Vergessene Massaker im Iran
Aufgeblättert: »Voices of a Massacre« von Nasser Mohajer
In diesem Band werden unterschiedliche Stimmen gesammelt, die gegen das Vergessen von blutigen Massakern in iranischen Gefängnissen 1988 anschreiben. Bereits von 1981 bis 1983 gab es Massenhinrichtungen in den Gefängnissen der Islamischen Republik. Geschätzt 5.000 bis 10.000 politische Gefangene wurden zwischen 1981 und 1988 ohne Anwälte erneut angehört und bei kleinsten falschen Antworten exekutiert. Das ganze Land wurde von Oppositionellen »gesäubert«. Die beiden zentralen Organisationen, die ausgelöscht werden sollten, waren die muslimischen Volksmudschahedin und die guevaristisch-maoistisch inspirierten Volksfedajin-Guerillas. Der Band sammelt größtenteils aus dem Farsi ins Englische übersetzte Berichte von Überlebenden der Massaker und ihren Angehörigen.
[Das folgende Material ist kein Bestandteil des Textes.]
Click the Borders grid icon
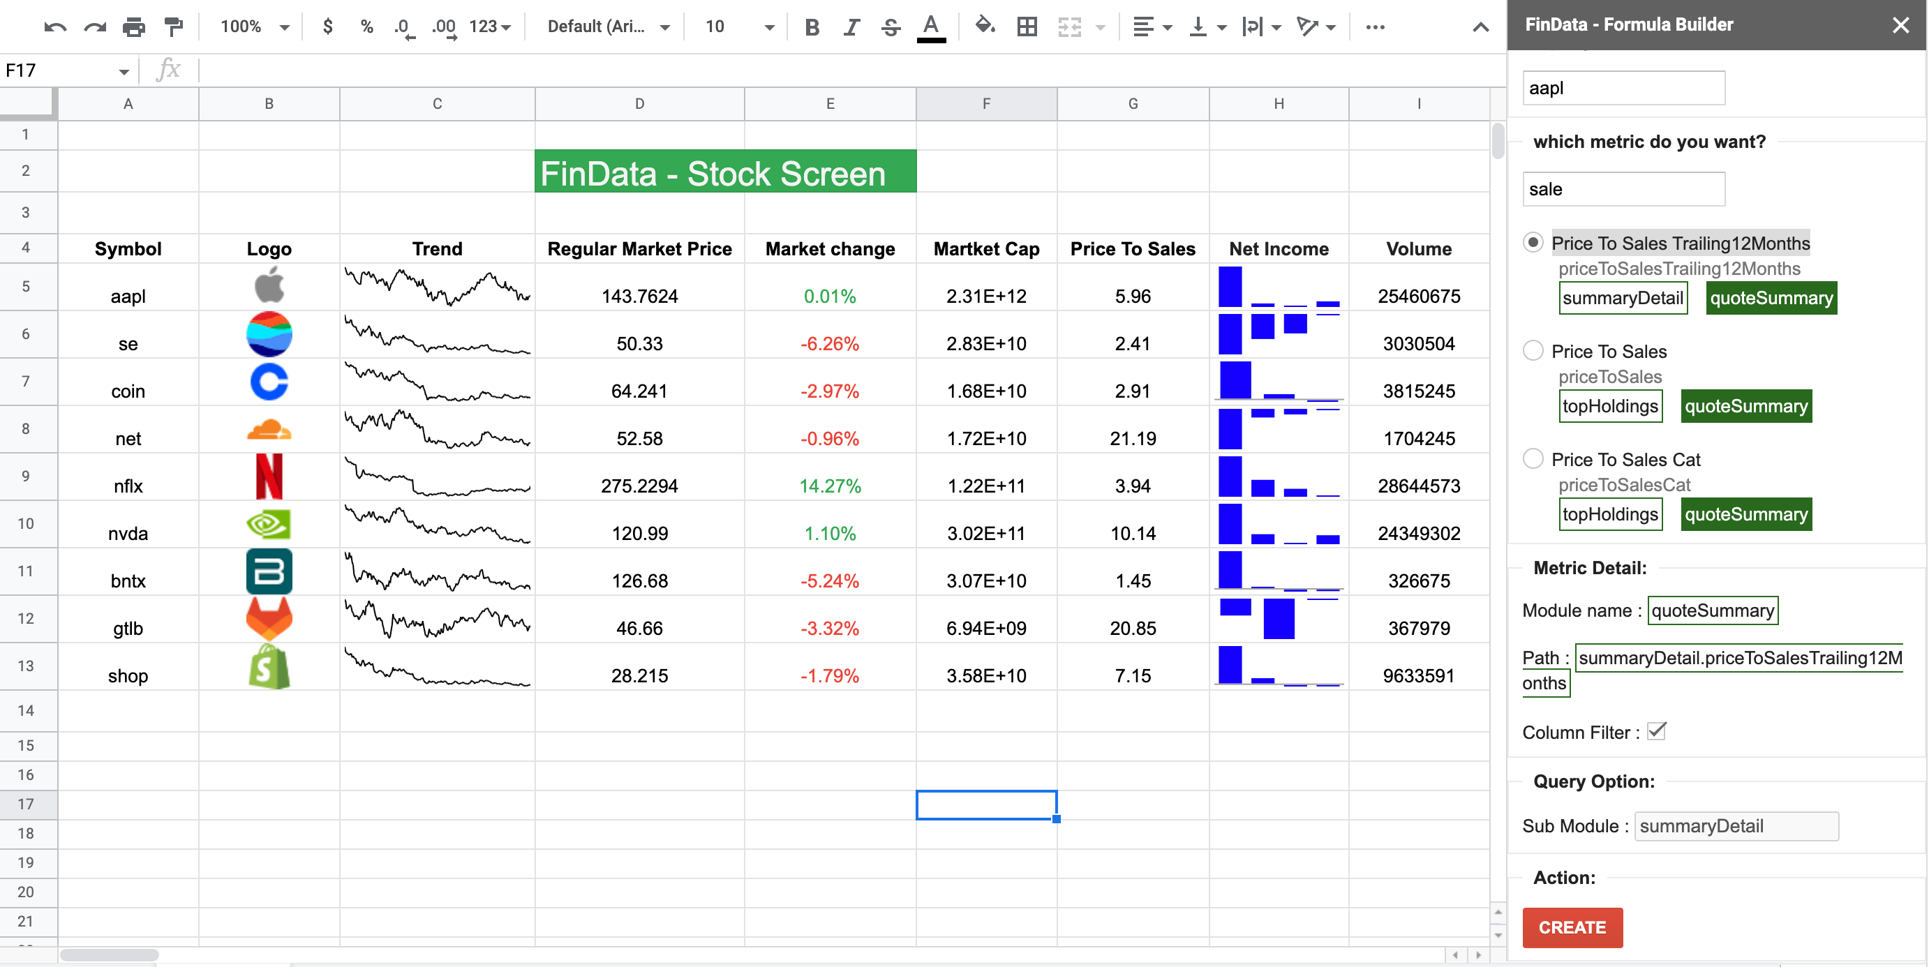 [x=1027, y=25]
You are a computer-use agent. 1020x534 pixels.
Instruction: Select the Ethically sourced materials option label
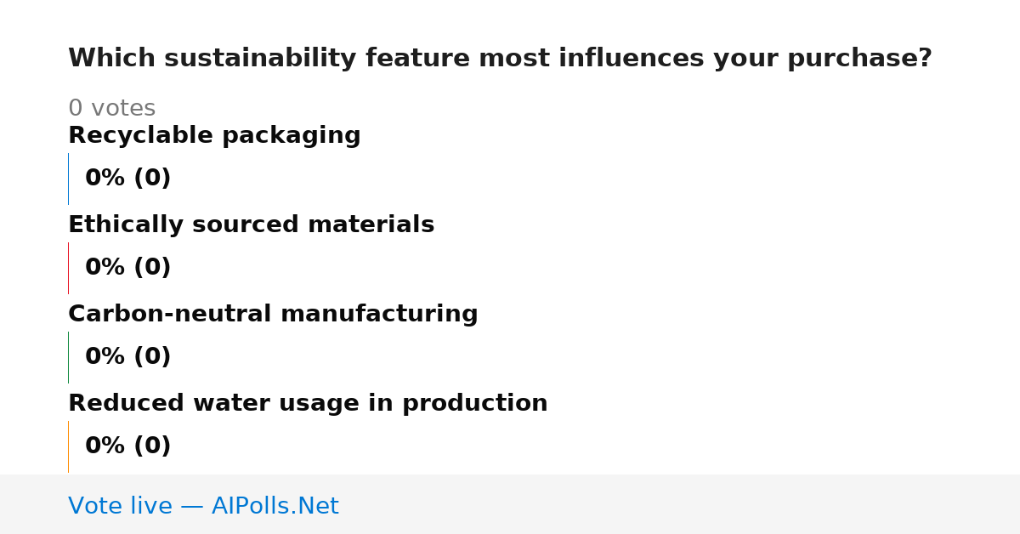click(251, 225)
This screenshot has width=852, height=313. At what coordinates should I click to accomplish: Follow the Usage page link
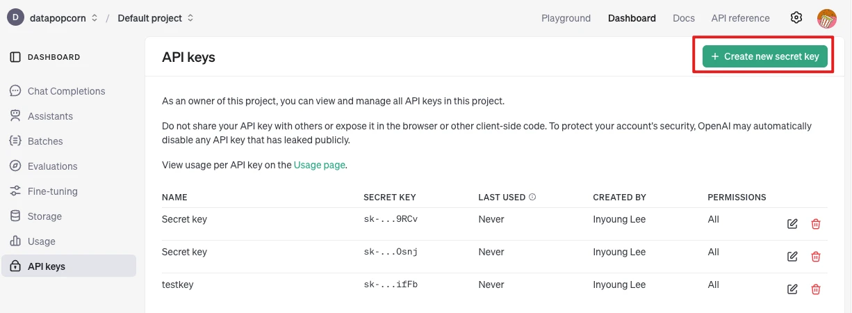tap(319, 165)
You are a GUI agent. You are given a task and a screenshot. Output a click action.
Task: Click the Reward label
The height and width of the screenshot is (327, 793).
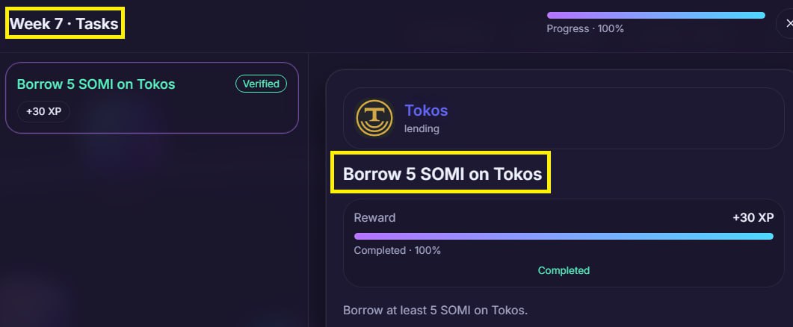374,218
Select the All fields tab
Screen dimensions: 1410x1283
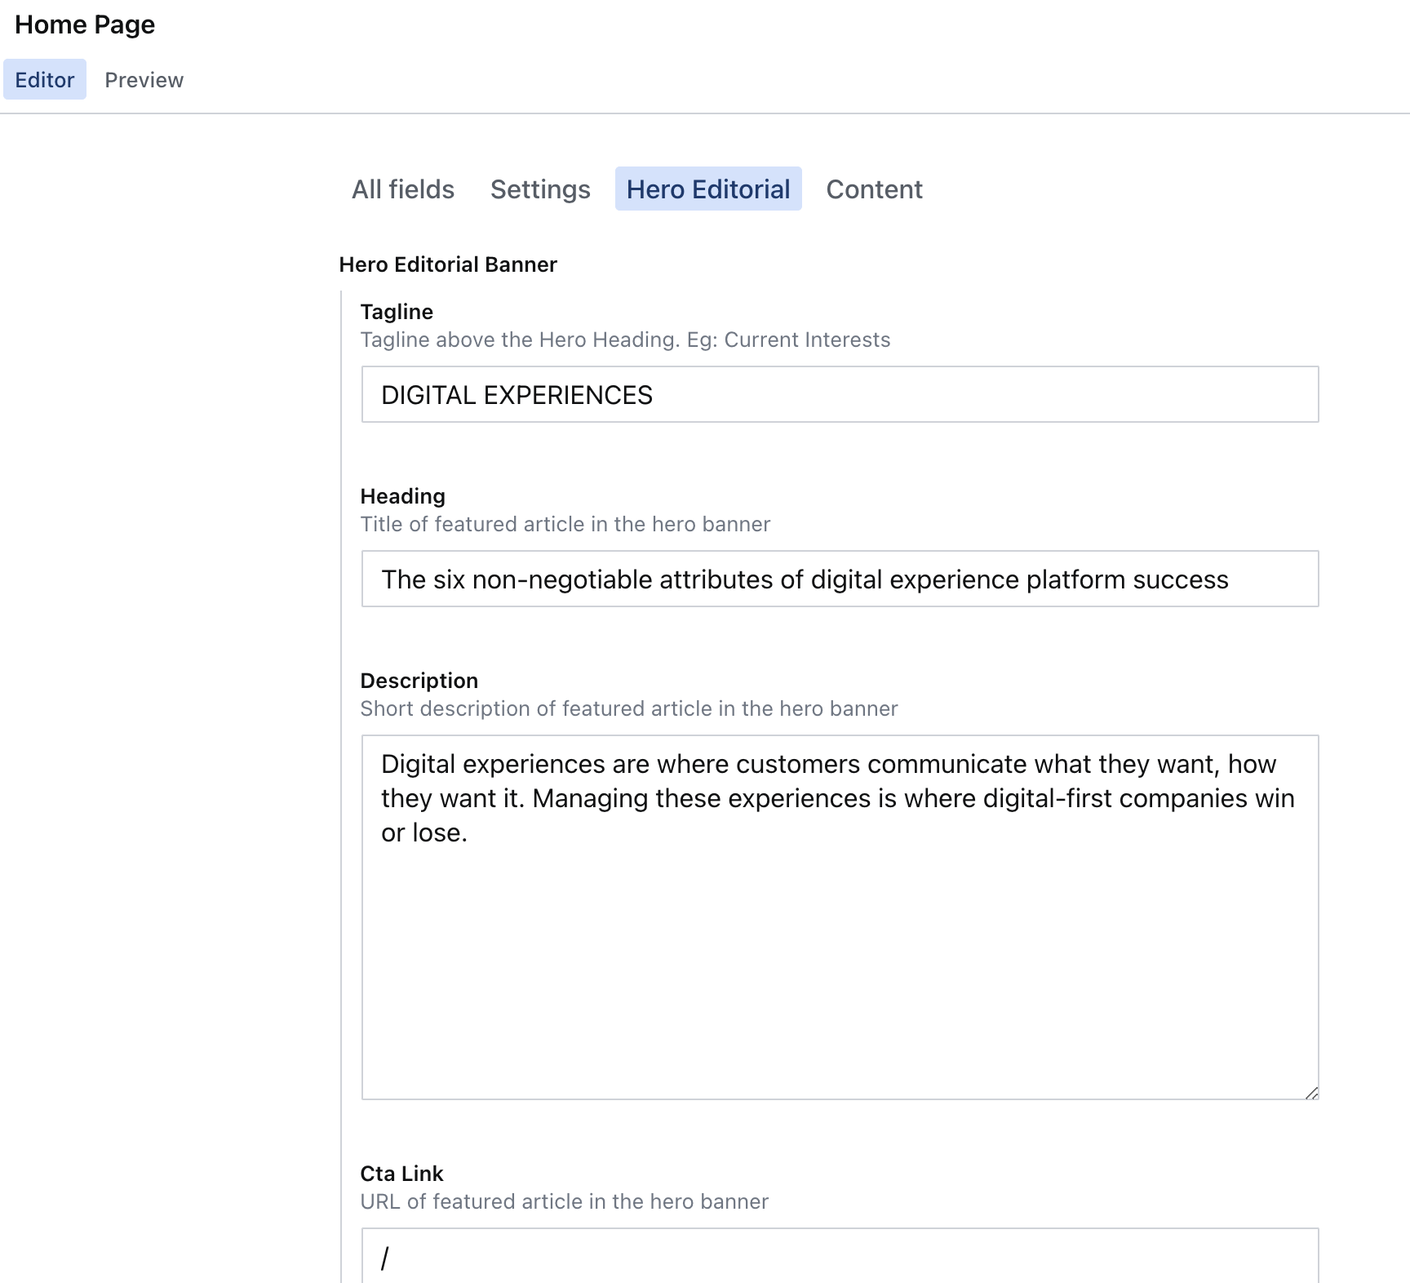403,189
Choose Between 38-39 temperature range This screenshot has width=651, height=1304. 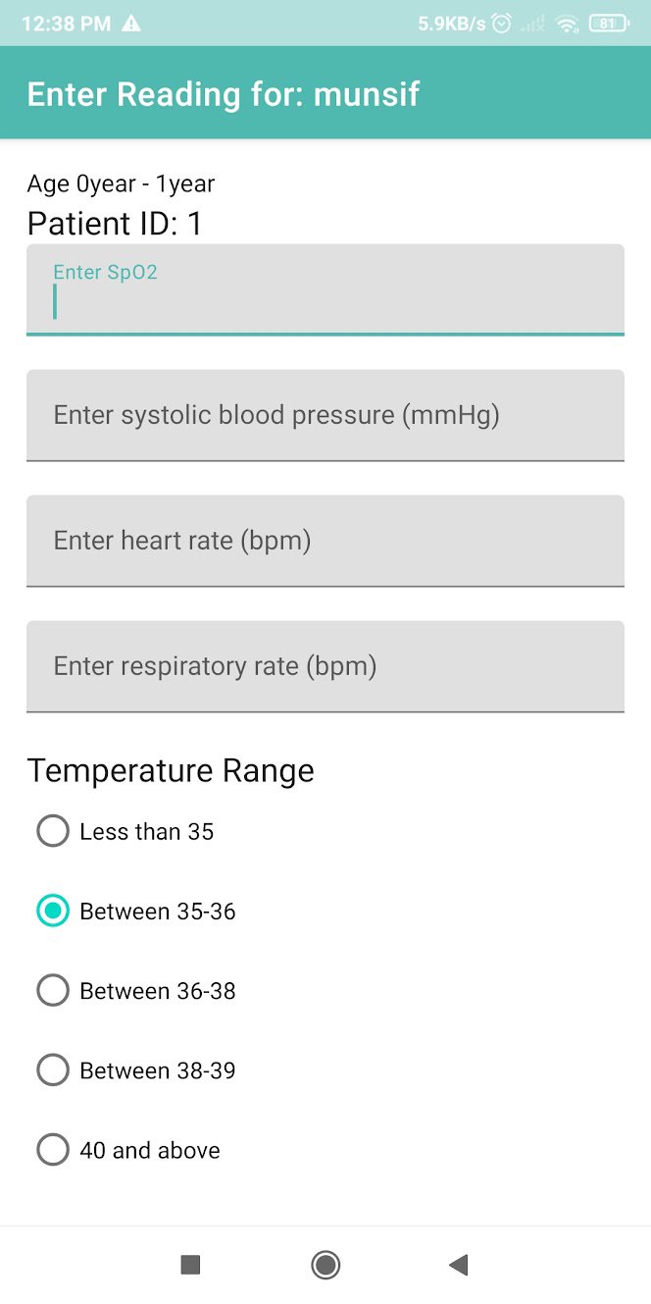click(53, 1069)
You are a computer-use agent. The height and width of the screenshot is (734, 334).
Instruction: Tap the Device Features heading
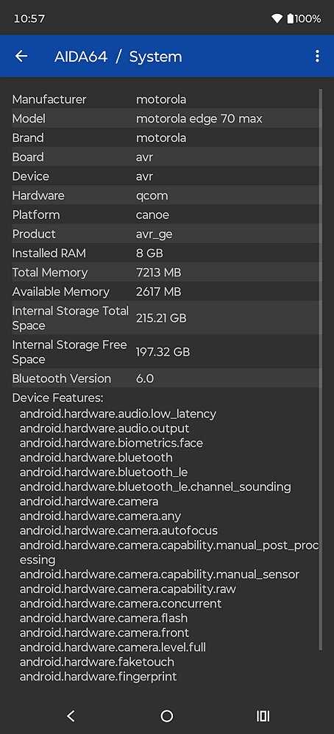click(x=57, y=398)
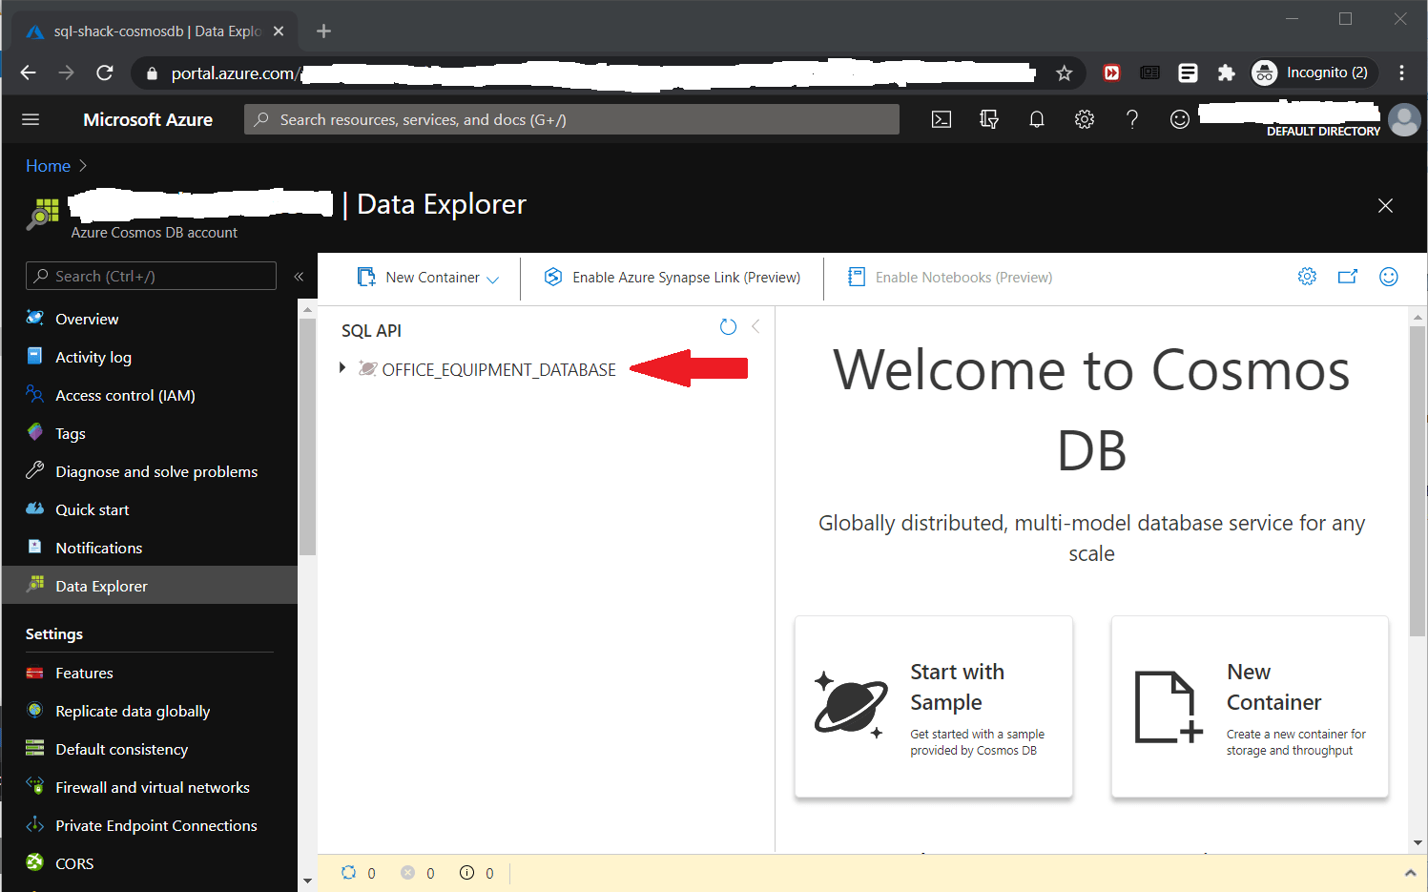
Task: Collapse the resource menu with double chevron
Action: click(x=299, y=276)
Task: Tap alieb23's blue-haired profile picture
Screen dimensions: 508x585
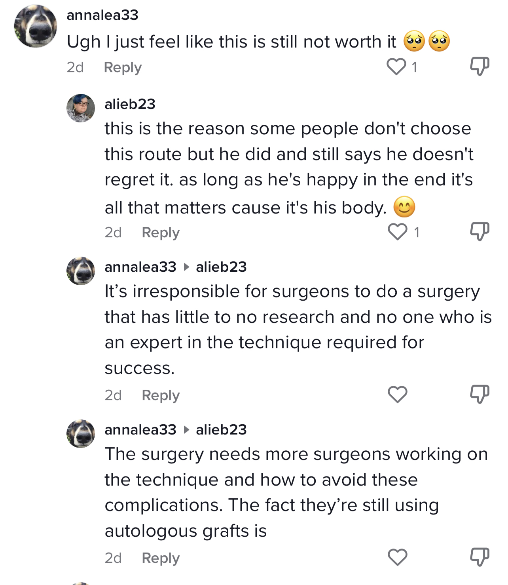Action: click(81, 108)
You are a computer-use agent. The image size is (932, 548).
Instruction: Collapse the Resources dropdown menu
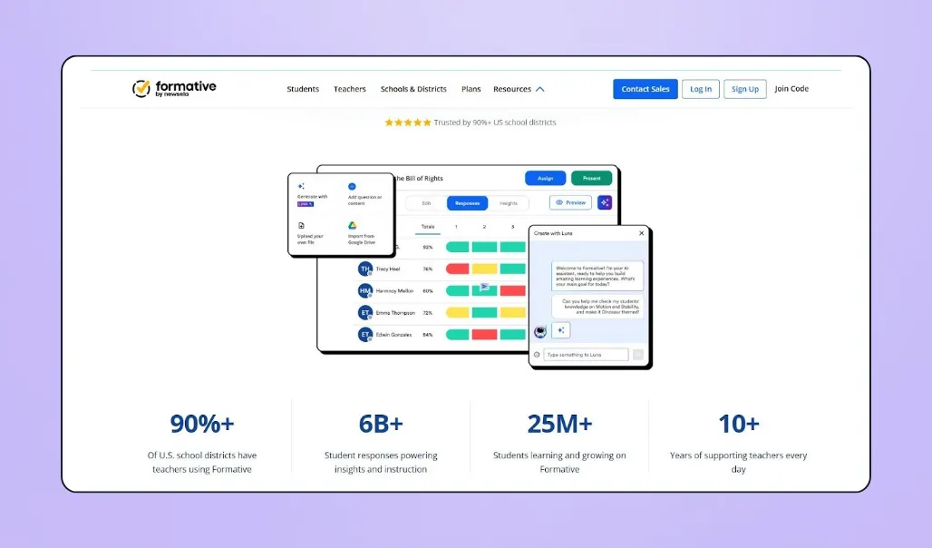click(519, 89)
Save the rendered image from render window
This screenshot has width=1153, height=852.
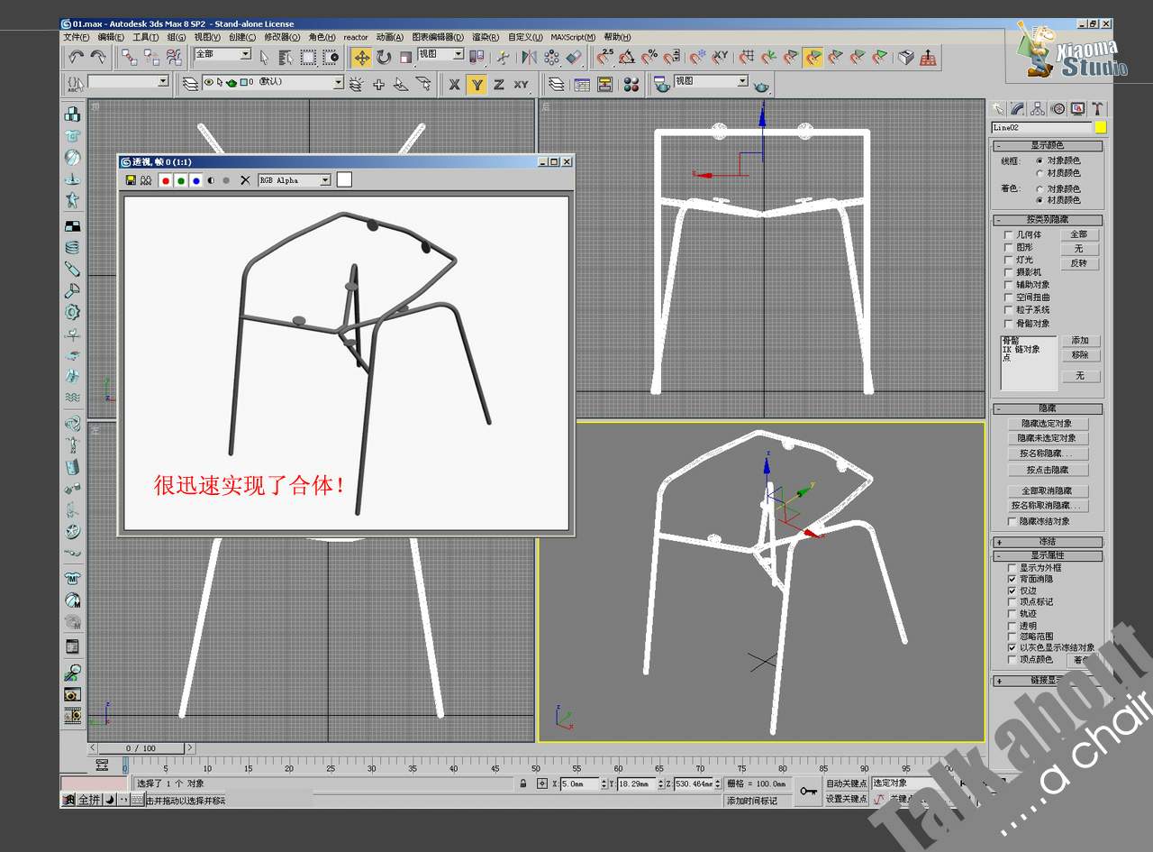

Zum Beispiel zeigt ein Brief von Stefan Parvis Töpelmann, der 1988 in der Zeitung Die Weltbühne veröffentlicht wurde, wie der Kampf der Angehörigen auch in Deutschland verhandelt wurde: Sein Vater Ahmad Danesh, Mitglied des Zentralkomitees der Sowjetunion-nahen Tudeh-Partei, wurde 1988 exekutiert. Bildliche Schilderungen voller Kampfgeist und Emotionen wechseln sich mit politischen Analysen ab, wie die zum 2012 in den Niederlanden durchgeführten Iran-Tribunal von Shokoufeh Sakhi. Abschließend legen Mojdeh Arasi und Homayoon Ivani eine klassenpolitisch saubere Kritik an den Zielen diverser Kritiker*innen der Islamischen Republik sowie ihrer falschen »antiimperialistischen Freunde« offen. Eine einzigartige und besonders lesenswerte Lektüre!
Nasser Mohajer (Hg.): Voices of a Massacre. Untold Stories of Life and Death in Iran, 1988. Oneworld Publications, London 2020, 450 Seiten, 28,99 EUR.